Последний порог
Шрифт:
— Сынок, я не желаю, чтобы у тебя были неприятности. Откажись от намерения помочь Милану бежать.
— Мама, у меня нет другого выбора.
— Вылечи его, на нас не обращай внимания. Положись на волю божью.
— Я не могу не думать о вас. Не волнуйся, мама, речь здесь идет не только о вас, но и об Андреа. Если Милан даст показания, то арестуют и ее. Не сердись, но мне пора идти.

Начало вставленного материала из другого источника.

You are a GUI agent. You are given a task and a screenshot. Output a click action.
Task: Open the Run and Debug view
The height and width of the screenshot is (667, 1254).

— Чаба! — Мать взяла сына за руку: — Чаба, ради всего святого, я умоляю тебя... — Она заплакала.
Чаба осторожно освободил свою руку из рук матери, усадил ее в кресло и поцеловал
Генерал подошел к жене и сказал:
— Успокойся и перестань плакать.
— Он не отступится от своего, — прошептала Эльфи.
— Тогда, дорогая, иди и молись. Ничего другого ты сделать не сможешь. Молись за Чабу и за нас обоих. — Проговорив это, он подошел к телефону и начал набирать номер. Через несколько секунд на противоположном конце провода кто-то заспанным голосом сказал: «Алло!» — Говорит генерал-лейтенант Хайду. Это вы, доктор?
— Слушаю вас, господин генерал.
— Не сердитесь, что бужу вас в такую рань. Я слышал, что утром вы едете в Печ. Передайте в конторе, чтобы они срочно продали мои акции.
— Все сто?
— Все сто. Извините, досыпайте. — Положив трубку на рычаг, генерал с облегчением вздохнул: условный сигнал об опасности он подал, а уж доктор Кульгар будет действовать, как ему положено.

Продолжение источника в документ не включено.